As TV moves from its current time-based interface (“what’s on TV now?”) to a library-based interface (“what do you want to watch now?”) there will be no need for these niche channels to maintain a linear presence. Instead, they can live on VOD, where the recommendation engine that fuels the MVPD's new library-based interface will serve them up to the niche audiences that want to see them.

In return, a network like BabyFirst can scale down to 10 hours of original programming a week, eliminating the costs of maintaining a 24/7 presence while still reaching the same audience. It’s in the MVPDs (and vMPVDs) interests to have as many of these smaller networks in their libraries as possible so that viewers feel they have a giant library to choose from. The only expense to the MVPD is server space, and there’s potential for ad revenue for the MVPD too, both from the actual show and from paid recommendations to targeted audiences.

Back To Cord-Cutting … And Revenue

According to Nielsen, 96.5% of American households will be “TV households” this fall—an increase of 1.4 million homes from fall 2016. So clearly more people than ever are watching television, even if they’re not doing so via a set top box.

While the media’s reading of eMarketer’s cord-cutting stats may be false, eMarketer does have a very valid point in terms of ad revenue. By continuing to ignore the massive shift away from linear viewing and the steady shift to digital viewing, the networks are in danger of losing a lot of money: digital TV dollars don’t add up the way linear dollars do. There is still a host of legal and logistical reasons why networks can’t run the same commercials on digital that they do on linear. If the industry (networks, advertising agencies and brands) doesn't fully acknowledge the extent of the changes, there's a real danger that budgets will get cut.
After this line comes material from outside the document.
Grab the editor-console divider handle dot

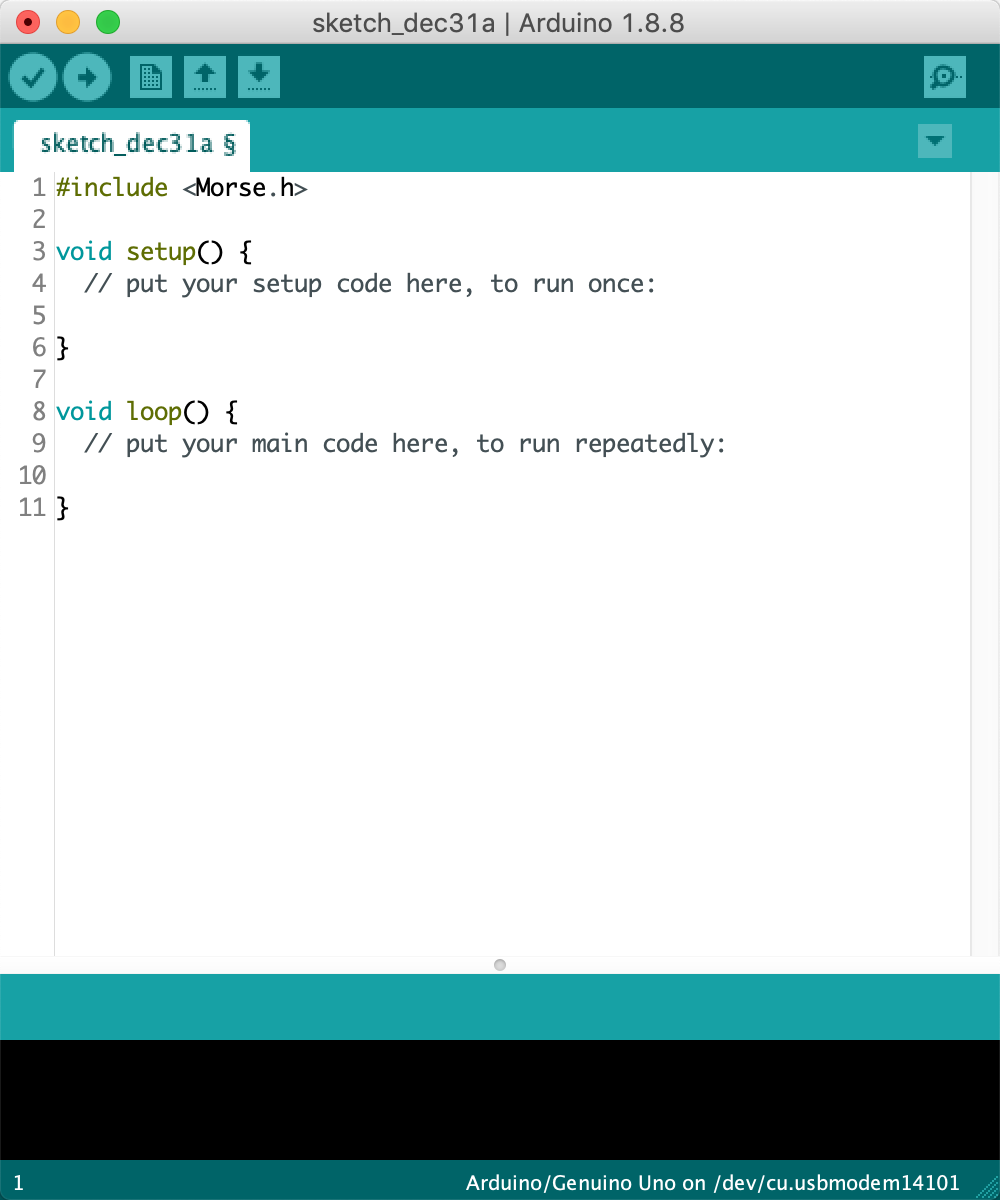point(500,965)
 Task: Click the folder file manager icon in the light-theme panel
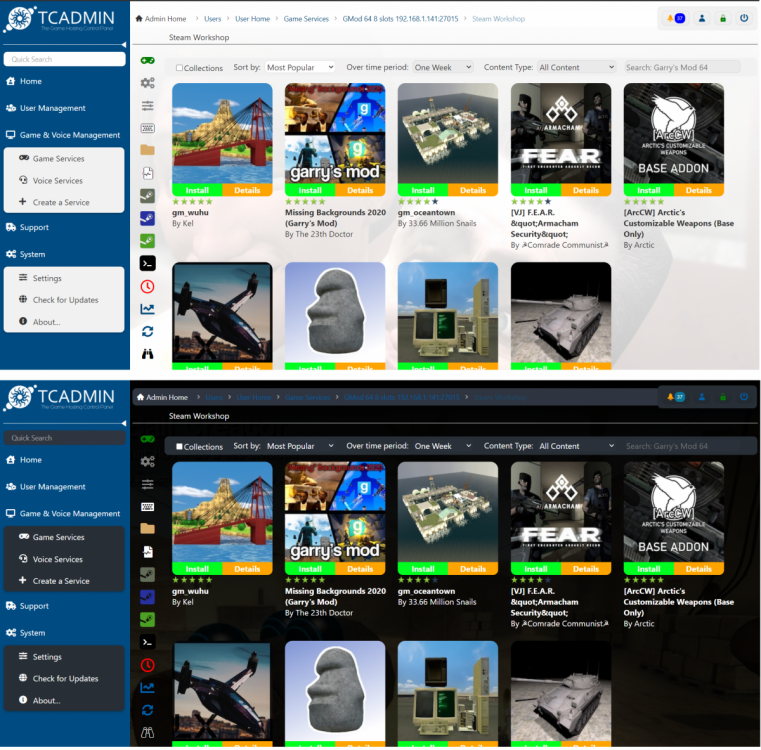tap(147, 150)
Whether the entire industry wakes up in time is still uncertain, but for networks who get where things are going and are working to make sure their offerings line up to current and future viewing patterns, the future looks anything but bleak. People are watching more TV than ever. They’re just not watching it via a set top box. Accept that, and it shouldn't be too hard to find ways to monetize.